> Listed entries:
◇ ◇ ◇
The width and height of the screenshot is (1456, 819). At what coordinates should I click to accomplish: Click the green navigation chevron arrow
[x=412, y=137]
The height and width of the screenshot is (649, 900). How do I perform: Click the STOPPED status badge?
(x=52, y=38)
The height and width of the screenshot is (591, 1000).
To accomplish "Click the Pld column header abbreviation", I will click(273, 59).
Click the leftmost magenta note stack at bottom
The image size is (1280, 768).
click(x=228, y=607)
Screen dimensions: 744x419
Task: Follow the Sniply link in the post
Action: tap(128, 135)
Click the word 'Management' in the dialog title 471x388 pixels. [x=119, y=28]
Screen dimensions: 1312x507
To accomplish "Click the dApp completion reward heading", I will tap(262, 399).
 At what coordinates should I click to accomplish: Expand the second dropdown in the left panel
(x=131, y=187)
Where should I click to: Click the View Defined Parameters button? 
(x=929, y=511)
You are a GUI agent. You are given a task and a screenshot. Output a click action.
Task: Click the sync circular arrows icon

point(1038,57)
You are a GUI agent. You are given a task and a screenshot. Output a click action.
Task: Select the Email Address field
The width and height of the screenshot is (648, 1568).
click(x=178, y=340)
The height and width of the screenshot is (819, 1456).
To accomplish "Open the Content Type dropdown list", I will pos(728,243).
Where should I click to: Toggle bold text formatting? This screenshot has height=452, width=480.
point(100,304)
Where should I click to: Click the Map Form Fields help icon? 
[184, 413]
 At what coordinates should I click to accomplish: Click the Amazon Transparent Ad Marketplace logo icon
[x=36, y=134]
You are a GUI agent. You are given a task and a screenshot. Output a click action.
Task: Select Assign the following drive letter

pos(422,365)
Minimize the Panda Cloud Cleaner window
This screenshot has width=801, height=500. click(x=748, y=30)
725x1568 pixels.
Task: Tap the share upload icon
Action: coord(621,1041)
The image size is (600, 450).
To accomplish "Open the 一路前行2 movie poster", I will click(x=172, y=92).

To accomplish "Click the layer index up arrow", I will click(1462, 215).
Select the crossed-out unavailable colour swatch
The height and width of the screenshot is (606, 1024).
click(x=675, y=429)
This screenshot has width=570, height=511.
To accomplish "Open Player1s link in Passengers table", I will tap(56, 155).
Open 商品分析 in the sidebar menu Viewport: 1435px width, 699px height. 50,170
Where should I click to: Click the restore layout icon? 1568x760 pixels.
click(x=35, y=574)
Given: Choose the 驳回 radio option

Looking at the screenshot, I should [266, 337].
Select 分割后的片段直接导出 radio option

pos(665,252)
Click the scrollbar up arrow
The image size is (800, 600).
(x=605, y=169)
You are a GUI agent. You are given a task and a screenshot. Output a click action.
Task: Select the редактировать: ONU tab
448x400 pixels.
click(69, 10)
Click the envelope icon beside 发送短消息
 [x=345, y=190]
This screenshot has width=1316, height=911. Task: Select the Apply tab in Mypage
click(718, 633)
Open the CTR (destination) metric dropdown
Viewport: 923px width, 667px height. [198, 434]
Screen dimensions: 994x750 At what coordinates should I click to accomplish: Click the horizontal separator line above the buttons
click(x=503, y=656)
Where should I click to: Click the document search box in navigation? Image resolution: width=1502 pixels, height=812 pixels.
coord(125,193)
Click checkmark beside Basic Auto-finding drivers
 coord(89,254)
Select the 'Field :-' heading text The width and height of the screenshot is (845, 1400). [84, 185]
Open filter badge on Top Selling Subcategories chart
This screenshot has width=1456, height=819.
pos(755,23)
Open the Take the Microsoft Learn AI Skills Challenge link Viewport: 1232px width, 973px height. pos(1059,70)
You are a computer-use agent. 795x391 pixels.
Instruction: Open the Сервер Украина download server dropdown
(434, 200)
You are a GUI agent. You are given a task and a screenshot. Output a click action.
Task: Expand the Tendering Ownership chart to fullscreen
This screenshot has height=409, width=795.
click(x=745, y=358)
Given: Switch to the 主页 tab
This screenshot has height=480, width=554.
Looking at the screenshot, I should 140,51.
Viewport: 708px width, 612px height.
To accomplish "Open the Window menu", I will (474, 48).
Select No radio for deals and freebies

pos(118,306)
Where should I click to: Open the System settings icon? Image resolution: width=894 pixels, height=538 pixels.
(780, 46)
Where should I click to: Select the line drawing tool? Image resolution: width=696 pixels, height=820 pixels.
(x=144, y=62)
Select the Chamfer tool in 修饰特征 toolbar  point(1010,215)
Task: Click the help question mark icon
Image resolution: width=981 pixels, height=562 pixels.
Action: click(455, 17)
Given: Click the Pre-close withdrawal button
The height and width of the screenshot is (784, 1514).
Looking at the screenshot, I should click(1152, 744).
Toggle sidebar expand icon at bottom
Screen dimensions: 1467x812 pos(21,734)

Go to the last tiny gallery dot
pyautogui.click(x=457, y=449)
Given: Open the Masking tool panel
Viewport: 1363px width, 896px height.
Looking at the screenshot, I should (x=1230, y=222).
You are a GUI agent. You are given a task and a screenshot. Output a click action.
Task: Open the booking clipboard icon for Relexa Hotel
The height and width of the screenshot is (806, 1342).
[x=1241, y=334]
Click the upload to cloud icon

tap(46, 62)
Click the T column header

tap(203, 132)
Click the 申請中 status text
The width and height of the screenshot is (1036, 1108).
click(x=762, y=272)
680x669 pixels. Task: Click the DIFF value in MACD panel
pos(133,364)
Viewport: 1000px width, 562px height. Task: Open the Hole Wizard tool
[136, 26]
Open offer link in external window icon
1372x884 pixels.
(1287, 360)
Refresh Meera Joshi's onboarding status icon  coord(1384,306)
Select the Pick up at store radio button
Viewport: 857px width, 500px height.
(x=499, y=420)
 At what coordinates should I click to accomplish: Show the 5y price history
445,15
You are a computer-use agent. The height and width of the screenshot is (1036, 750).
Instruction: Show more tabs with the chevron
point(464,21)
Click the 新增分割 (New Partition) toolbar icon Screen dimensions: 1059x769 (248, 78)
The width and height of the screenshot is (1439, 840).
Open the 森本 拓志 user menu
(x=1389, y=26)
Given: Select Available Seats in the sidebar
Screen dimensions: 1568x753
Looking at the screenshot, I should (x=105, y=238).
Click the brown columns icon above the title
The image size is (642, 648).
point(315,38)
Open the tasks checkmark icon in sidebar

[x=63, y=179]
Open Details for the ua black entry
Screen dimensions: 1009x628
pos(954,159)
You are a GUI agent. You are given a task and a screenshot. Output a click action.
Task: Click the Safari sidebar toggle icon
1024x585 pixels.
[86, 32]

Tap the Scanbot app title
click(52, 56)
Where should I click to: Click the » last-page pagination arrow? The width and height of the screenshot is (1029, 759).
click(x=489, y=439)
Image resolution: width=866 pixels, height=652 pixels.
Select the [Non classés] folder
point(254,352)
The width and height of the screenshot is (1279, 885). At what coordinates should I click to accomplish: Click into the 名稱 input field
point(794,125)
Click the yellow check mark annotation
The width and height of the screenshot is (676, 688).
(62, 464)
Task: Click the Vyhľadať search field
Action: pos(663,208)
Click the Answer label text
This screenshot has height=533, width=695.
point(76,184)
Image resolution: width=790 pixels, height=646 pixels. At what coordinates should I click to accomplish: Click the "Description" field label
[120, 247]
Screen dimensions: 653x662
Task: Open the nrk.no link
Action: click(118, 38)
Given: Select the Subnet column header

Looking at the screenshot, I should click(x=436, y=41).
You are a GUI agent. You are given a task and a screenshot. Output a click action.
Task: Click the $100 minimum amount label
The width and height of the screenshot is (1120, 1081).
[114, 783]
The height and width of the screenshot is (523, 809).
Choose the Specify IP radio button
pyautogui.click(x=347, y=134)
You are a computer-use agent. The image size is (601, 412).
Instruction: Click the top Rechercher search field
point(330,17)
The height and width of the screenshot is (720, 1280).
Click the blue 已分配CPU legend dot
◇ ◇ ◇
> What is being asked: Can you copy all of these entries again, word for word?

> Written answer:
The width and height of the screenshot is (1456, 819). At what coordinates should I click to accomplish: Click the green navigation chevron arrow
[x=412, y=137]
The height and width of the screenshot is (649, 900). How do I perform: Click the STOPPED status badge?
(x=52, y=38)
The height and width of the screenshot is (591, 1000).
To accomplish "Click the Pld column header abbreviation", I will click(273, 59).
Click the leftmost magenta note stack at bottom
The image size is (1280, 768).
click(x=228, y=607)
Screen dimensions: 744x419
Task: Follow the Sniply link in the post
Action: tap(128, 135)
Click the word 'Management' in the dialog title 471x388 pixels. [x=119, y=28]
Screen dimensions: 1312x507
To accomplish "Click the dApp completion reward heading", I will tap(262, 399).
 At what coordinates should I click to accomplish: Expand the second dropdown in the left panel
(x=131, y=187)
Where should I click to: Click the View Defined Parameters button? 
(x=929, y=511)
You are a GUI agent. You are given a task and a screenshot. Output a click action.
Task: Click the sync circular arrows icon

point(1038,57)
You are a GUI agent. You are given a task and a screenshot. Output a click action.
Task: Select the Email Address field
The width and height of the screenshot is (648, 1568).
click(x=178, y=340)
The height and width of the screenshot is (819, 1456).
To accomplish "Open the Content Type dropdown list", I will pos(728,243).
Where should I click to: Toggle bold text formatting? This screenshot has height=452, width=480.
point(100,304)
Where should I click to: Click the Map Form Fields help icon? 
[184, 413]
 At what coordinates should I click to accomplish: Click the Amazon Transparent Ad Marketplace logo icon
[x=36, y=134]
You are a GUI agent. You are given a task and a screenshot. Output a click action.
Task: Select Assign the following drive letter

pos(422,365)
Minimize the Panda Cloud Cleaner window
This screenshot has width=801, height=500. click(x=748, y=30)
725x1568 pixels.
Task: Tap the share upload icon
Action: coord(621,1041)
The image size is (600, 450).
To accomplish "Open the 一路前行2 movie poster", I will click(x=172, y=92).

To accomplish "Click the layer index up arrow", I will click(1462, 215).
Select the crossed-out unavailable colour swatch
The height and width of the screenshot is (606, 1024).
click(x=675, y=429)
This screenshot has width=570, height=511.
To accomplish "Open Player1s link in Passengers table", I will tap(56, 155).
Open 商品分析 in the sidebar menu Viewport: 1435px width, 699px height. 50,170
Where should I click to: Click the restore layout icon? 1568x760 pixels.
click(x=35, y=574)
Given: Choose the 驳回 radio option

Looking at the screenshot, I should [266, 337].
Select 分割后的片段直接导出 radio option

pos(665,252)
Click the scrollbar up arrow
The image size is (800, 600).
(x=605, y=169)
You are a GUI agent. You are given a task and a screenshot. Output a click action.
Task: Select the редактировать: ONU tab
448x400 pixels.
click(69, 10)
Click the envelope icon beside 发送短消息
 [x=345, y=190]
This screenshot has width=1316, height=911. Task: Select the Apply tab in Mypage
click(718, 633)
Open the CTR (destination) metric dropdown
Viewport: 923px width, 667px height. [198, 434]
Screen dimensions: 994x750 At what coordinates should I click to accomplish: Click the horizontal separator line above the buttons
click(x=503, y=656)
Where should I click to: Click the document search box in navigation? Image resolution: width=1502 pixels, height=812 pixels.
coord(125,193)
Click checkmark beside Basic Auto-finding drivers
 coord(89,254)
Select the 'Field :-' heading text The width and height of the screenshot is (845, 1400). [84, 185]
Open filter badge on Top Selling Subcategories chart
This screenshot has width=1456, height=819.
pos(755,23)
Open the Take the Microsoft Learn AI Skills Challenge link Viewport: 1232px width, 973px height. pos(1059,70)
You are a computer-use agent. 795x391 pixels.
Instruction: Open the Сервер Украина download server dropdown
(434, 200)
You are a GUI agent. You are given a task and a screenshot. Output a click action.
Task: Expand the Tendering Ownership chart to fullscreen
This screenshot has height=409, width=795.
click(x=745, y=358)
Given: Switch to the 主页 tab
This screenshot has height=480, width=554.
Looking at the screenshot, I should 140,51.
Viewport: 708px width, 612px height.
To accomplish "Open the Window menu", I will (474, 48).
Select No radio for deals and freebies

pos(118,306)
Where should I click to: Open the System settings icon? Image resolution: width=894 pixels, height=538 pixels.
(780, 46)
Where should I click to: Select the line drawing tool? Image resolution: width=696 pixels, height=820 pixels.
(x=144, y=62)
Select the Chamfer tool in 修饰特征 toolbar  point(1010,215)
Task: Click the help question mark icon
Image resolution: width=981 pixels, height=562 pixels.
Action: click(455, 17)
Given: Click the Pre-close withdrawal button
The height and width of the screenshot is (784, 1514).
Looking at the screenshot, I should click(1152, 744).
Toggle sidebar expand icon at bottom
Screen dimensions: 1467x812 pos(21,734)

Go to the last tiny gallery dot
pyautogui.click(x=457, y=449)
Given: Open the Masking tool panel
Viewport: 1363px width, 896px height.
Looking at the screenshot, I should (x=1230, y=222).
You are a GUI agent. You are given a task and a screenshot. Output a click action.
Task: Open the booking clipboard icon for Relexa Hotel
The height and width of the screenshot is (806, 1342).
[x=1241, y=334]
Click the upload to cloud icon

tap(46, 62)
Click the T column header

tap(203, 132)
Click the 申請中 status text
The width and height of the screenshot is (1036, 1108).
click(x=762, y=272)
680x669 pixels. Task: Click the DIFF value in MACD panel
pos(133,364)
Viewport: 1000px width, 562px height. Task: Open the Hole Wizard tool
[136, 26]
Open offer link in external window icon
1372x884 pixels.
(1287, 360)
Refresh Meera Joshi's onboarding status icon  coord(1384,306)
Select the Pick up at store radio button
Viewport: 857px width, 500px height.
(x=499, y=420)
 At what coordinates should I click to accomplish: Show the 5y price history
445,15
You are a computer-use agent. The height and width of the screenshot is (1036, 750).
Instruction: Show more tabs with the chevron
point(464,21)
Click the 新增分割 (New Partition) toolbar icon Screen dimensions: 1059x769 (248, 78)
The width and height of the screenshot is (1439, 840).
Open the 森本 拓志 user menu
(x=1389, y=26)
Given: Select Available Seats in the sidebar
Screen dimensions: 1568x753
Looking at the screenshot, I should (x=105, y=238).
Click the brown columns icon above the title
The image size is (642, 648).
point(315,38)
Open the tasks checkmark icon in sidebar

[x=63, y=179]
Open Details for the ua black entry
Screen dimensions: 1009x628
pos(954,159)
You are a GUI agent. You are given a task and a screenshot. Output a click action.
Task: Click the Safari sidebar toggle icon
1024x585 pixels.
[86, 32]

Tap the Scanbot app title
click(52, 56)
Where should I click to: Click the » last-page pagination arrow? The width and height of the screenshot is (1029, 759).
click(x=489, y=439)
Image resolution: width=866 pixels, height=652 pixels.
Select the [Non classés] folder
point(254,352)
The width and height of the screenshot is (1279, 885). At what coordinates should I click to accomplish: Click into the 名稱 input field
point(794,125)
Click the yellow check mark annotation
The width and height of the screenshot is (676, 688).
(62, 464)
Task: Click the Vyhľadať search field
Action: pos(663,208)
Click the Answer label text
This screenshot has height=533, width=695.
point(76,184)
Image resolution: width=790 pixels, height=646 pixels. At what coordinates should I click to accomplish: Click the "Description" field label
[120, 247]
Screen dimensions: 653x662
Task: Open the nrk.no link
Action: click(118, 38)
Given: Select the Subnet column header

Looking at the screenshot, I should click(x=436, y=41).
You are a GUI agent. You are given a task and a screenshot. Output a click action.
Task: Click the $100 minimum amount label
The width and height of the screenshot is (1120, 1081).
[114, 783]
The height and width of the screenshot is (523, 809).
Choose the Specify IP radio button
pyautogui.click(x=347, y=134)
You are a computer-use agent. The image size is (601, 412).
Instruction: Click the top Rechercher search field
point(330,17)
The height and width of the screenshot is (720, 1280).
Click the blue 已分配CPU legend dot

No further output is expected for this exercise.